Under the plan, tariffs on manufactured goods will go down by 47 percent and those on dry bulk will go up by 68 percent.
"We expect them to complain. They will make those comments to the regulator," Molefe said on the sidelines of a meeting of Parliament's portfolio committee on trade and industry.
He said the mining sector had been "hugely subsidised" by a tariff structure weighted in favour of raw exports, at the expense of the manufacturing and agricultural sectors.
Transnet's tariff application for 2013/14 also proposes imposing a minimum export cargo tariff of R6 a ton on all dry bulk and break bulk shipments.
Tau Morwe, the chief executive of Transnet National Ports Authority (TNPA), said this would double the price of sending iron ore from Sishen to Saldanha.
Molefe said: "We send away our own God-given iron ore and then we have unemployment, but we can't process anything with our own hands.
"We have seven trains that are each four kilometres long running between Sishen and Saldanha carrying iron ore, and then we import steel."
Riad Khan, the CEO of the Ports Regulator of SA, said the deadline for comments on the application was 31 May, and a decision could be expected "a month or two" later.
Khan said whatever tariff reductions the regulator approved for the manufacturing sector, care would be taken to ensure they ultimately prove "revenue neutral" for the TNPA.
"There is no way the regulator will... allow the TNPA to get into trouble. You will never need to subsidise the TNPA."
Trade and Industry director general Lionel October welcomed the planned tariff restructuring as "real progress", and said it was the result of years of talks between the department and Transnet.
"Restructuring is necessary because our economy has been subsidising the mining sector regarding below-cost transport."
He said the planned reductions for agricultural goods would prove a relief to food-growers, who had told the department it was not worth their while to export goods to Europe.

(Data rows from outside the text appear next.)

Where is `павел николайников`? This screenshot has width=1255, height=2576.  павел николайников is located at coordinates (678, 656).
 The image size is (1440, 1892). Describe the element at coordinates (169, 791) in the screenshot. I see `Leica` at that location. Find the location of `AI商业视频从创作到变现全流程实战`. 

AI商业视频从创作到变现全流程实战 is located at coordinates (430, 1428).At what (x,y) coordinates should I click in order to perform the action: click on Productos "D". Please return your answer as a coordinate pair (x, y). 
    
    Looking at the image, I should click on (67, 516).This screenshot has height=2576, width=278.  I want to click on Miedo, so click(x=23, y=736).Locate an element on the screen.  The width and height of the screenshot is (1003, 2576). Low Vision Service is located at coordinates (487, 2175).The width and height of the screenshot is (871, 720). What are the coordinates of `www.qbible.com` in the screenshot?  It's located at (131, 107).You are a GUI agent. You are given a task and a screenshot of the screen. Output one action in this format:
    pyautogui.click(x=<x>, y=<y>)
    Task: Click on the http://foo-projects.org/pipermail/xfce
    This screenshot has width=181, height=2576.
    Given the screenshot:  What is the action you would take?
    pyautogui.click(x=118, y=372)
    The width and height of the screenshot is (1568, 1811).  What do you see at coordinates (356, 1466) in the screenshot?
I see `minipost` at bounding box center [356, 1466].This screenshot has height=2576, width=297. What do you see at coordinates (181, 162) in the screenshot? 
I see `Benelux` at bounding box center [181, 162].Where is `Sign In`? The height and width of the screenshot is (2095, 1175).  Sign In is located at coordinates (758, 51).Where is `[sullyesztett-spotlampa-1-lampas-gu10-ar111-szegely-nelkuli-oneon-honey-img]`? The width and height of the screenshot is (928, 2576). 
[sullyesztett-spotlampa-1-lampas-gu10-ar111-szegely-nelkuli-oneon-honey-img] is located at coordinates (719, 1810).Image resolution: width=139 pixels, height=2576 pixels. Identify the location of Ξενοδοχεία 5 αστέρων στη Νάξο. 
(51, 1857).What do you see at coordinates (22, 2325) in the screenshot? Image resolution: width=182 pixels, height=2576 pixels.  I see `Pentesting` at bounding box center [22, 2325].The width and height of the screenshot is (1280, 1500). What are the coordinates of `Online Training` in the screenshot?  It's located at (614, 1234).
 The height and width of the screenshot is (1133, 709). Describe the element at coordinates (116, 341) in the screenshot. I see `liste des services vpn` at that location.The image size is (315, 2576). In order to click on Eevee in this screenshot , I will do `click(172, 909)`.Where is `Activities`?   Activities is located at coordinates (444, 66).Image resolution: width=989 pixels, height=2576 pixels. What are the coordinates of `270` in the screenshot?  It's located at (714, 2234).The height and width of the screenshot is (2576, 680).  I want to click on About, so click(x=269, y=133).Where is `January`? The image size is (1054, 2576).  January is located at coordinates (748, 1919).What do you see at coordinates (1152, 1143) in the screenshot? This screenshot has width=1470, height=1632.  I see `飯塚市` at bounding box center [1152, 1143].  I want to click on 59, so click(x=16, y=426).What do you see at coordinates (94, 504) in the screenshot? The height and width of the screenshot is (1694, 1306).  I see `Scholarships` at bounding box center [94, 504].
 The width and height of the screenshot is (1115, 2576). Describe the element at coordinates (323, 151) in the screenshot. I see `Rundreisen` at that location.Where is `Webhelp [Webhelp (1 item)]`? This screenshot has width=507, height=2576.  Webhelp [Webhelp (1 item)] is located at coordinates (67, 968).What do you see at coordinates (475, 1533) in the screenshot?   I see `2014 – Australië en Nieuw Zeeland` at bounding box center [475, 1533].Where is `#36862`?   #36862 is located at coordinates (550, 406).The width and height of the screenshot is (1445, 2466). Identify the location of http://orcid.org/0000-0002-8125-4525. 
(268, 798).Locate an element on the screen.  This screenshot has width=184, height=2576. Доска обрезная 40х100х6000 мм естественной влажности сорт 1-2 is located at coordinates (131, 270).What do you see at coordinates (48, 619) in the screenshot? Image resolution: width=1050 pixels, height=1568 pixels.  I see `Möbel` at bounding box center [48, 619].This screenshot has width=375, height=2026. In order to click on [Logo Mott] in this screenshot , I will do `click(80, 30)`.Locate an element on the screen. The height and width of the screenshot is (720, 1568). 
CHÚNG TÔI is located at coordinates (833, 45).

"This will cut their costs by practically half. It is a huge incentive."
DA energy spokesman Lance Greyling questioned the wisdom of escalating costs for an embattled mining sector.
"The question is whether the mineral sector can absorb these costs on dry bulk? I don't know whether anybody has really asked that question. It has shrunk and now we're putting more pressure on."
Greyling said he believed the question was whether Transnet needed a profit margin as big as it currently enjoyed.
He said the freight group was using the same argument as Eskom for tariff hikes, namely the need to strengthen the balance sheet to keep down the cost of borrowing to fund expansion projects. This however had damning consequences for the wider economy.
In September, the freight group posted a mid-year profit of R1.76 billion, a decrease of some 24.5 percent.
Molefe told Sapa he was pleased that Transnet's R300bn, seven-year expansion programme would be funded from its own balance sheet and some R86bn in borrowings.
He said R47bn would go to TNPA and "not a cent comes from the fiscus".